Task prompt:
A complete and exact copy of the entries below is the expected result.
═════ Given data
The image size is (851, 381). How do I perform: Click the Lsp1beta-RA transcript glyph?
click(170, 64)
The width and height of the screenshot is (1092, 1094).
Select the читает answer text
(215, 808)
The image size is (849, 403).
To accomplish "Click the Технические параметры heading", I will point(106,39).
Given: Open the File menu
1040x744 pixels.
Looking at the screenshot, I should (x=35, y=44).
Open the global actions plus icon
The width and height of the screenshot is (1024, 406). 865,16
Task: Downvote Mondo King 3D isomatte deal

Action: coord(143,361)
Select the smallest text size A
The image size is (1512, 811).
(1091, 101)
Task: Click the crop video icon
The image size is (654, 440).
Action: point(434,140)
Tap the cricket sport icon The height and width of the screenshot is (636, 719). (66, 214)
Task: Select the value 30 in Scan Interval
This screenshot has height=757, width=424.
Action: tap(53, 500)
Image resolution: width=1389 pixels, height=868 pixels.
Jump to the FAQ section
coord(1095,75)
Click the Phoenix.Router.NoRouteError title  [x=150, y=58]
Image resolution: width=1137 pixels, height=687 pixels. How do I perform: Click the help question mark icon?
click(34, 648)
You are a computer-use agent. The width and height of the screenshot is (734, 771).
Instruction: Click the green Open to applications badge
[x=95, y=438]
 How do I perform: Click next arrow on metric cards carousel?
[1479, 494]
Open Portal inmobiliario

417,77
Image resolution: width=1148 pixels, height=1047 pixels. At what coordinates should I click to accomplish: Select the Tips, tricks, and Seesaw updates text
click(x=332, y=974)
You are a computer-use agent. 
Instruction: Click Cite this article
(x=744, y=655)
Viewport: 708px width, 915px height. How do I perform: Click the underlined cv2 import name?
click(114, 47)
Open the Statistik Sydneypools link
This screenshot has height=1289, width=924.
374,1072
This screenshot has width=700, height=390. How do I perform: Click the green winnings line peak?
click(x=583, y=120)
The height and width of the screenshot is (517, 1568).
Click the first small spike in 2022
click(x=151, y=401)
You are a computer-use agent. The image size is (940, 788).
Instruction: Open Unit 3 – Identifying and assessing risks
══════════
Problem solution:
The image size is (851, 381). How do I perform: Click the Lsp1beta-RA transcript glyph?
click(170, 64)
The width and height of the screenshot is (1092, 1094).
Select the читает answer text
(215, 808)
The image size is (849, 403).
To accomplish "Click the Технические параметры heading", I will point(106,39).
Given: Open the File menu
1040x744 pixels.
Looking at the screenshot, I should (x=35, y=44).
Open the global actions plus icon
The width and height of the screenshot is (1024, 406). 865,16
Task: Downvote Mondo King 3D isomatte deal

Action: coord(143,361)
Select the smallest text size A
The image size is (1512, 811).
(1091, 101)
Task: Click the crop video icon
The image size is (654, 440).
Action: point(434,140)
Tap the cricket sport icon The height and width of the screenshot is (636, 719). (66, 214)
Task: Select the value 30 in Scan Interval
This screenshot has height=757, width=424.
Action: tap(53, 500)
Image resolution: width=1389 pixels, height=868 pixels.
Jump to the FAQ section
coord(1095,75)
Click the Phoenix.Router.NoRouteError title  [x=150, y=58]
Image resolution: width=1137 pixels, height=687 pixels. How do I perform: Click the help question mark icon?
click(34, 648)
You are a computer-use agent. The width and height of the screenshot is (734, 771).
Instruction: Click the green Open to applications badge
[x=95, y=438]
 How do I perform: Click next arrow on metric cards carousel?
[1479, 494]
Open Portal inmobiliario

417,77
Image resolution: width=1148 pixels, height=1047 pixels. At what coordinates should I click to accomplish: Select the Tips, tricks, and Seesaw updates text
click(x=332, y=974)
You are a computer-use agent. 
Instruction: Click Cite this article
(x=744, y=655)
Viewport: 708px width, 915px height. How do I perform: Click the underlined cv2 import name?
click(114, 47)
Open the Statistik Sydneypools link
This screenshot has height=1289, width=924.
374,1072
This screenshot has width=700, height=390. How do I perform: Click the green winnings line peak?
click(x=583, y=120)
The height and width of the screenshot is (517, 1568).
Click the first small spike in 2022
click(x=151, y=401)
You are a computer-use agent. The image size is (940, 788).
Instruction: Open Unit 3 – Identifying and assessing risks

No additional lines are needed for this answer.